EXTRAIT
--------------------------------------------------

Selon Saâdia Serghini, secrétaire générale de l’Association nationale d’aide à l’élève en difficulté (Haitam), professeur de philosophie, activiste associative, créatrice et coordinatrice du Centre d’écoute Ibn Al Haitam, la majorité des élèves qui sont en difficulté scolaire ont généralement des problèmes au niveau de leurs familles.

Il s’agit d’élèves qui ne communiquent pas dans la famille ou qui sont carrément victimes de violence, qu’elle soit dirigée vers eux directement ou vers un autre membre de la famille. Ses répercussions sont plus ou moins importantes. Il peut être question d’un simple retard scolaire comme il peut s’agir d’abandon, de délinquance ou de déviance.

La spécialiste précise que ces enfants sont intelligents, extrêmement sensibles et ont toutes les chances de réussir leur cursus scolaire. Les résultats qu’ils ont par la suite ne correspondent pas à leur potentiel intellectuel.

Toujours selon Saâdia Serghini, les signes de la violence familiale se manifestent chez ces élèves par une peur excessive et par une susceptibilité exagérée. Ils ont mal dans leur peau, pleurent sans raison valable, sont tout le temps isolés et ont même des hallucinations. Ils ont du mal à communiquer avec leurs camarades.

--------------------------------------------------

DONNÉES À ANALYSER

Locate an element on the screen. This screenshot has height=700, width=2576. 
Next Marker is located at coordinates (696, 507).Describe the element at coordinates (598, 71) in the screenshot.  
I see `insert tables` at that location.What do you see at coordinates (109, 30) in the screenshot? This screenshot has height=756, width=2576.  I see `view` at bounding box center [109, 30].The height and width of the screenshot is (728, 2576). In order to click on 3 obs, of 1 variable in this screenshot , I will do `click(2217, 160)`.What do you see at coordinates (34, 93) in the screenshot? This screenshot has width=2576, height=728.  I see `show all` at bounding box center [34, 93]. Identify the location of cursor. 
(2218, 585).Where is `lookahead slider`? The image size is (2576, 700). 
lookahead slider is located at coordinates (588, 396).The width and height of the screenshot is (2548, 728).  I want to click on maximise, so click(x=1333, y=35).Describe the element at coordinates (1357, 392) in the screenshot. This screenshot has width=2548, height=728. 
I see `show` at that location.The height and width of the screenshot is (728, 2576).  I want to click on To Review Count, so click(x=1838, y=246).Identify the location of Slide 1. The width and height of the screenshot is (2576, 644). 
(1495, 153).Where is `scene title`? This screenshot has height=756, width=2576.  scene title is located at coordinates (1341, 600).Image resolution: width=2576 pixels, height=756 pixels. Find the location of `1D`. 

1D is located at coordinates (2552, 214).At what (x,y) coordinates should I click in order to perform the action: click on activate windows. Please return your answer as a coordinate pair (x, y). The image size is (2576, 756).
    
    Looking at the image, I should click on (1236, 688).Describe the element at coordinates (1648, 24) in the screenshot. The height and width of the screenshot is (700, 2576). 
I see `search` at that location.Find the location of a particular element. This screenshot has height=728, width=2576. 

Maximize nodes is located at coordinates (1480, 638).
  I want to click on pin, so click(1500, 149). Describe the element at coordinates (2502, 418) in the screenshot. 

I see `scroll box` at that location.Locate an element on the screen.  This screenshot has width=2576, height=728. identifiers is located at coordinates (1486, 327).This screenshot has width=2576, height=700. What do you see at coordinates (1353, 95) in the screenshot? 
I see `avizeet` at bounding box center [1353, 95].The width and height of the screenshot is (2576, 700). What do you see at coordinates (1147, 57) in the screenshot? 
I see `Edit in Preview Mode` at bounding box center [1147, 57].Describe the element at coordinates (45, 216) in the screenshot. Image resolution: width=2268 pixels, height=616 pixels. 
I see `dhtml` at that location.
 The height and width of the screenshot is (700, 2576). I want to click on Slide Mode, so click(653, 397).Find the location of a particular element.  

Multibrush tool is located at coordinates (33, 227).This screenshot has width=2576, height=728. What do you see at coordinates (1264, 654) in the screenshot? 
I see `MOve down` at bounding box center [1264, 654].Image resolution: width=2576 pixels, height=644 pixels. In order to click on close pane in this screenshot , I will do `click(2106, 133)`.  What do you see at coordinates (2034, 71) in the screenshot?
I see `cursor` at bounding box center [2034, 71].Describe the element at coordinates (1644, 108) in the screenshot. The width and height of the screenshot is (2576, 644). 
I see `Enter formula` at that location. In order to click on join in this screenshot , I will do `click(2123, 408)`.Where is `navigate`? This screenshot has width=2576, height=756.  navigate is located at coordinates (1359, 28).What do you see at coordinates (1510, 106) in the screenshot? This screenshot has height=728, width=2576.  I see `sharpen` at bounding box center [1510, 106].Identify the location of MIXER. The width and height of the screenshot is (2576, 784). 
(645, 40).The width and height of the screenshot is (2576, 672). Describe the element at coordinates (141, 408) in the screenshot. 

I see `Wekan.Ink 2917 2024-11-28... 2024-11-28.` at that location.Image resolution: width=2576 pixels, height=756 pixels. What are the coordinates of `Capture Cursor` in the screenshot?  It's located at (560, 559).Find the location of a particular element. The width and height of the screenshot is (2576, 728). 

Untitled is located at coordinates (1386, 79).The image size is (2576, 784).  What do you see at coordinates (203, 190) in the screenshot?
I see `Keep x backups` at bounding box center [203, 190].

--------------------------------------------------

CONSIGNE
Pouvez-vous reprendre le texte sur les élèves en difficulté scolaire et la violence familiale après sa dernière phrase et en écrire la suite ?

RÉSULTAT
Pour venir en aide à tous ces jeunes, l’Association nationale d’aide à l’élève en difficulté (Haitam) propose de les accompagner via un suivi psychologique et social. Bien entendu, il faudrait que les élèves et les parents donnent leur aval pour recevoir cette assistance.

Car si le psychologue peut parler avec l’élève, l’assistante sociale, elle, a besoin de contacter les membres de la famille pour bien faire son travail. Or, s’ils refusent, aucune loi ne les y oblige. De même qu’aucune législation ne protège ces enfants. «Ils sont considérés comme une» chose «qui n’a aucune valeur. Ils ne sont pas respectés. Les adultes décident à leur place», conclut Saâdia Serghini, indignée.